Have a sticker chart to reward prompt pooing. Celebrate success, do not punish set-backs. Children need to learn the signs of needing a poo; these signals can become distorted if a child begins "stool withholding" and they may need to re-learn those signals.

You may find this book useful: It Hurts When I Poop!: A Story for Children Who Are Scared to Use the Potty


Constipation in children is as common as rain, and as you've discovered, it's a self-perpetuating problem. Please abandon the idea that this problem will be resolved by September. It won't. It's going to take months.

There are lots of reasons this doesn't go quickly:

  • One of the colon's jobs is to reabsorb water from stool. The longer the stool stays in the colon, the harder and drier it becomes. Thus, voluntarily holding back a bowel movement because of fear of pain becomes a self-fulfilling prophesy.
  • Treatment requires a significant change in a lot of aspects of her intake, and this is often hard for parents to maintain (they don't have time/are impatient for results/etc.)
  • The child's sense of decorum or her willingness to please isn't as well developed as her fear of pain.
  • The child will be afraid of bowel movements until she's had at least a month or regular, soft, pain free bowel movements, more often two or three. She actually needs to forget how painful a bowel movement can be.
  • The rewards of a risky proposition (having a voluntary bowel movements) aren't great enough to induce her to try.
  • Talking about it, or trying to reason with her, is absolutely fruitless. Kids this age have their own enchanting and frustrating sense of (il)logic.
  • Forcing the issue by using dramatic measures only focuses more on the problem, and brings it's own set of potential problems.

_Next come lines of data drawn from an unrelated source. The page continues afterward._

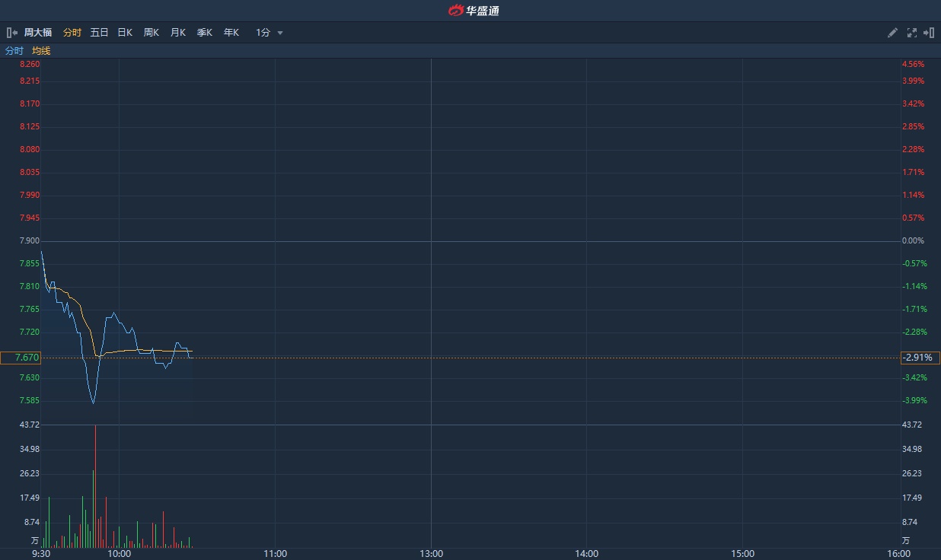The image size is (941, 560).
Task: Collapse the right side panel icon
Action: pyautogui.click(x=929, y=33)
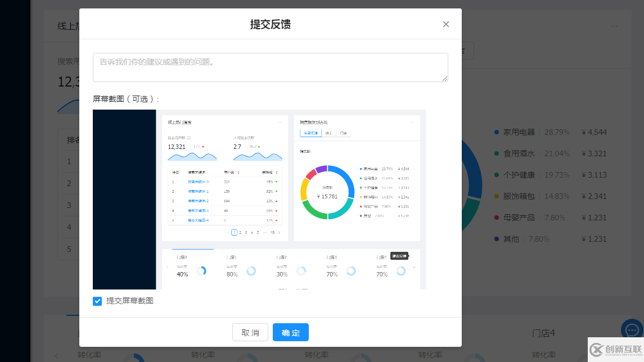Click the 确定 confirm button
The width and height of the screenshot is (644, 362).
coord(290,332)
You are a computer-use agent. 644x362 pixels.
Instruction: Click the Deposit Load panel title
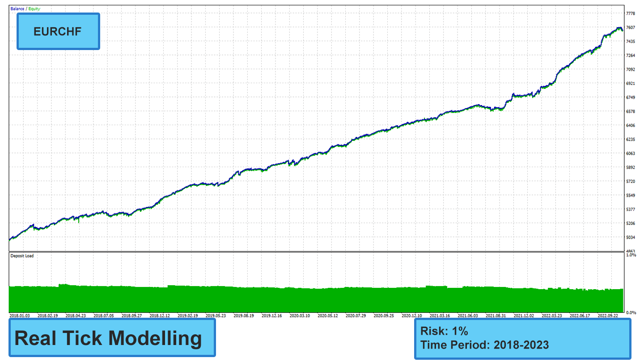click(22, 256)
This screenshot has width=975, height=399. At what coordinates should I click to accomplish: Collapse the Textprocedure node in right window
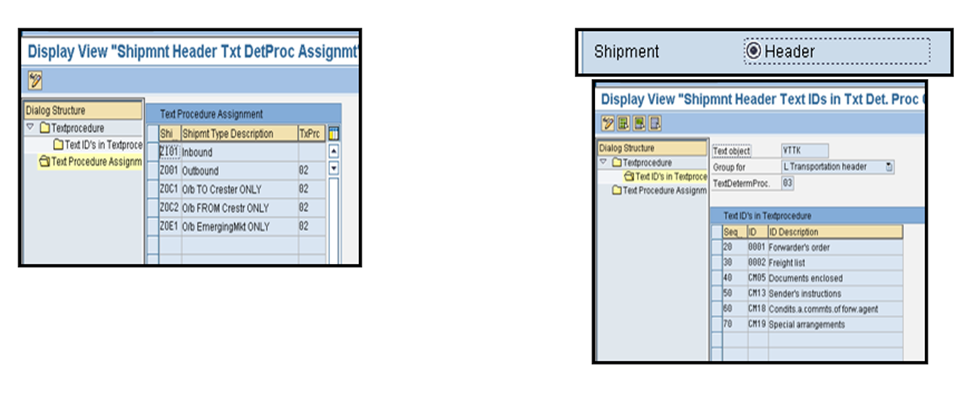(603, 162)
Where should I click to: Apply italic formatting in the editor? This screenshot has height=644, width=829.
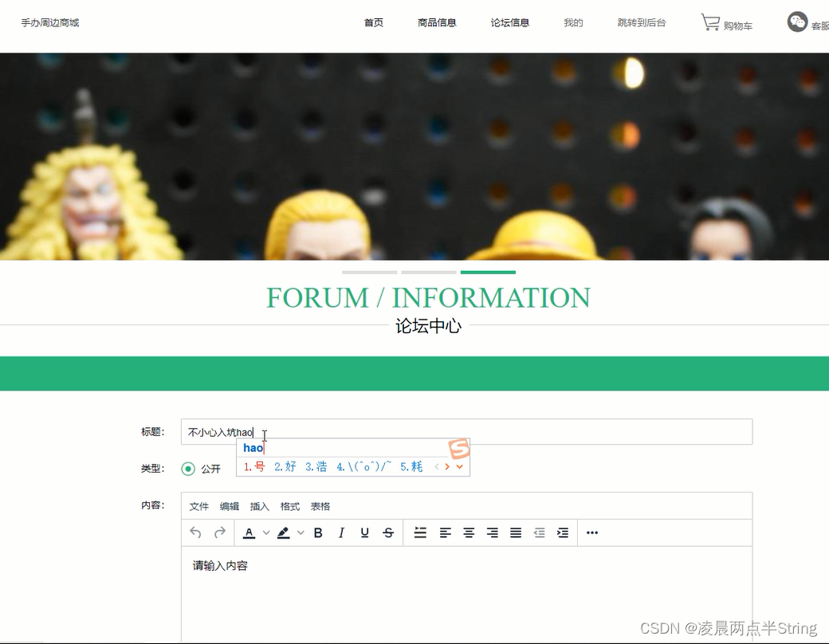pyautogui.click(x=341, y=532)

The best approach is a low-key dietary and behavioral approach that incorporates a lot of changes maintained over a long period of time.

For you:

  • Don't express worry, disappointment or frustration in front of your daughter. None will help.
  • Keep a daily food, fluids (guestimate) and stool diary. You never know what might be a contributing cause, and this way you see what works, as well.
  • Accept her fear as absolutely reasonable and respectable for her. Respect the fear. Don't give her false reassurances. That will only teach her that you're not to be trusted on this issue (and maybe, therefor, others?)
  • Patience, patience, patience. This is an opportunity to build trust.
  • Focus on process over product, that is, praise her efforts, not her successes. This may sound very strange, but it's really invaluable advice. Praising her for pooping will teach her that she's admired and loved in part for her mere ability to poop. Praising her for being courageous in trying new things, sticking with the program, doing things that she might not like for a greater good, problem solving together (how to drink a smoothie at school?), etc. will teach her that she's admired for things she can use in other circumstances, too.

For her:

  • Increase fluid intake immediately. If she is well hydrated, her colon won't reabsorb as much fluid from her stool; her stool will be softer and less painful to pass. Any fluid id preferable to none, but pear juice and diluted prune juice are special in that they contain non-absorbed sugars which draw water osmotically to themselves.
  • increase her fiber intake. Not only with the standard vegetables, but be creative: make stewed fig and/or prune puree with honey (or something) to spread on whole grain bread or crackers. The four P fruits (pears, peaches, plums and prunes) are rich in fiber. (NB: if you increase her fiber intake without increasing her fluid intake, it will make the problem worse, not better!)
  • Make smoothies! Use her favorite fruits (plus the ones above), add flax seeds or flax seed oil.
  • Give her flax seed oil (2 tsp. per day)
  • Make her rewards for sticking with the program substantive: does she like to have her nails done? Giving her a manicure with a pretty translucent polish (or bold, if you like) on a Saturday is a fun activity. Make sure they are rewards she really likes.
  • Save invasive methods (e.g., enemas, suppositories) for measures of last resort. (By this time, you should have at least spoken with - if not actually seen - her primary care provider.)
  • Never use an over-the-counter laxative for your child without talking with her primary care provider first.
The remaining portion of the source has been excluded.